The day sessions involve tennis on all courts, whereas night sessions are held in Louis Armstrong Stadium (for the first six nights) or Arthur Ashe Stadium, typically featuring big stars. The new Louis Armstrong Stadium, which opened in 2018, featured some of the biggest names in tennis last year, including Naomi Osaka, Juan Martín del Potro, Maria Sharapova and Stan Wawrinka.
If you’re hoping to see one player in particular, you might want to watch the US Open app like a hawk in order to figure out when they’re playing. Ticket prices escalate as the field gets smaller, so if you’re in it for tennis volume and you don’t mind seeing a great player take on a humongous underdog, the first week of the tournament is one of the best values. Fan Week, which is also held on the Flushing grounds and is free to the public, is also a great way to see interesting young players and qualifiers.
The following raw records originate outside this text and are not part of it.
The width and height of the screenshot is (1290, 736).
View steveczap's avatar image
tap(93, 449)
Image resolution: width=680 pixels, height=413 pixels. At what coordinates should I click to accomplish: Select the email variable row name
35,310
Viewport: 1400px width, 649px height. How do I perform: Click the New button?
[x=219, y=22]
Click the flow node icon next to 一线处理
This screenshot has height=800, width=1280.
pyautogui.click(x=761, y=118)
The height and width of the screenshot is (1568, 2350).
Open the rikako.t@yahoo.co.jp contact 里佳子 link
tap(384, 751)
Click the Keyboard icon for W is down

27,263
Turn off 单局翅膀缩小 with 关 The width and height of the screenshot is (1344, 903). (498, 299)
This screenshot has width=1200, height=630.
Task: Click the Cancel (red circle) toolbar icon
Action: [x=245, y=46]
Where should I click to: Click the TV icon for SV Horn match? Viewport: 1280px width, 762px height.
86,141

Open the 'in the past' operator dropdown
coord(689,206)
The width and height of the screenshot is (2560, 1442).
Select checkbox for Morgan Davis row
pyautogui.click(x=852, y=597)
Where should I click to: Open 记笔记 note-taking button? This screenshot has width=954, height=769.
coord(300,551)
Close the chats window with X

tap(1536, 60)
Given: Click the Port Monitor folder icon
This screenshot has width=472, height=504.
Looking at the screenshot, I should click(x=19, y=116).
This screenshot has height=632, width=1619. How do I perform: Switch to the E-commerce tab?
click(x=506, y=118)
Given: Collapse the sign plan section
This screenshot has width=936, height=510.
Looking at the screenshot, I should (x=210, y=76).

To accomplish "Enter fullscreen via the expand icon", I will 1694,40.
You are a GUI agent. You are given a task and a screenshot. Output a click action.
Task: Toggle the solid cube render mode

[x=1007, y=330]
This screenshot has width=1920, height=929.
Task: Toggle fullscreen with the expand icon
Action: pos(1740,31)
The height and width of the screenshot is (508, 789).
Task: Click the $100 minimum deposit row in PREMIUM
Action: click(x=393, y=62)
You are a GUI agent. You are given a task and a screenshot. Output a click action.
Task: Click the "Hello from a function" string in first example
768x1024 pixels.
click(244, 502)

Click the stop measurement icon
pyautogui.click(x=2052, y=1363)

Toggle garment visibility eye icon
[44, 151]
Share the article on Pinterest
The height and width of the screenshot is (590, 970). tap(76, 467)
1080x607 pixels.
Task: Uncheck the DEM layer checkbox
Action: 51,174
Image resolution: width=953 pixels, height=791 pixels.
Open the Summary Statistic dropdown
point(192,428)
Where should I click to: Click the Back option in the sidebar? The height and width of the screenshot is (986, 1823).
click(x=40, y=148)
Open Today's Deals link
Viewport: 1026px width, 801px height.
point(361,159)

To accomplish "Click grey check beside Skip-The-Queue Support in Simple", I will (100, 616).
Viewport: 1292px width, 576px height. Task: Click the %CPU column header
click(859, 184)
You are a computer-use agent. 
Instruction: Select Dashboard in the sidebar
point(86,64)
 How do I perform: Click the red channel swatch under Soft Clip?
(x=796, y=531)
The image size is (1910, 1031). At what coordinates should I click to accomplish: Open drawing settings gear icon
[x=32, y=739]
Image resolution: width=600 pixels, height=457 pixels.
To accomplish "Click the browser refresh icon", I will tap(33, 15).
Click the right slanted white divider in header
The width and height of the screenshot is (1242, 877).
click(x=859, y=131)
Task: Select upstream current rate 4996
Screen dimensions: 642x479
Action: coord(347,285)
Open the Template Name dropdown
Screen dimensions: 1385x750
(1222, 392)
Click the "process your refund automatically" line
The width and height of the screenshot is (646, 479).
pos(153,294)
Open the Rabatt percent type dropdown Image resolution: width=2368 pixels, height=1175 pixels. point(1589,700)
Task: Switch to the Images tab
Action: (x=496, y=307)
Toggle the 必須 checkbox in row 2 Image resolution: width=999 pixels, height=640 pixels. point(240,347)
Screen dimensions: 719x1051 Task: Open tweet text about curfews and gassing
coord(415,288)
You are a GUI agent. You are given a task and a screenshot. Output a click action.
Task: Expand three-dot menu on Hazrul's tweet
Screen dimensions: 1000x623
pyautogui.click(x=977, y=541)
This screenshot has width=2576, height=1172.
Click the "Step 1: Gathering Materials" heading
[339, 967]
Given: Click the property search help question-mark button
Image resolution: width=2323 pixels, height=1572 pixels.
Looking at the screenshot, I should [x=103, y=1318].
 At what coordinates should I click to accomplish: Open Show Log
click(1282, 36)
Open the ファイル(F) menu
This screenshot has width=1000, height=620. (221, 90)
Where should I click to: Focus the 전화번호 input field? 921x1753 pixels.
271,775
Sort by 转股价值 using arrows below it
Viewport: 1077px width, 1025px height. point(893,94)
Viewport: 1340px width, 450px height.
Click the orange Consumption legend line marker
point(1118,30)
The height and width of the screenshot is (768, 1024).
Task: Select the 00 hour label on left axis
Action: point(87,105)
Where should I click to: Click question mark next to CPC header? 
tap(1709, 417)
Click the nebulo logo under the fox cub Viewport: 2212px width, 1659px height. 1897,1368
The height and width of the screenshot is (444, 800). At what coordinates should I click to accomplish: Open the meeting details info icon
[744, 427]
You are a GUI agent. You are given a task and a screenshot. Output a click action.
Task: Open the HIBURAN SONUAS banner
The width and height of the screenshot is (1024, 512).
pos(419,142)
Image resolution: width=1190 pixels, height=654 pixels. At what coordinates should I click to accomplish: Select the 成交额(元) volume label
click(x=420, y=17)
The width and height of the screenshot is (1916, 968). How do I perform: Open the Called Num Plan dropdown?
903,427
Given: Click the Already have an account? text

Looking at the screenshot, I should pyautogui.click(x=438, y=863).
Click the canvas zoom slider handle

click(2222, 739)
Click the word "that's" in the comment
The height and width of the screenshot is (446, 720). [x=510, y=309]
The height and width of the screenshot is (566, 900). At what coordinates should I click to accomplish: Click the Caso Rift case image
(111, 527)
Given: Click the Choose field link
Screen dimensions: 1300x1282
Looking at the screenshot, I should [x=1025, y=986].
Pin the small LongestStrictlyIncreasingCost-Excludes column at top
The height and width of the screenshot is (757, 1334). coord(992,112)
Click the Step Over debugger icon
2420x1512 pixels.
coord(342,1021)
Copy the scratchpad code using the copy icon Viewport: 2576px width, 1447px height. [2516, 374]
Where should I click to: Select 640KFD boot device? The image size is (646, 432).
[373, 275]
However, there’s nothing like sitting close for a huge match, a semi or a final, and feeling the on-court emotions radiate throughout the stadium. So while lower-level match tickets at Ashe might not ostensibly scan as a great deal, the splurge is worth it—that value is immense.
If that idea doesn’t register for you, every single seat at Louis Armstrong Stadium has a great view of the action for a fraction of the price.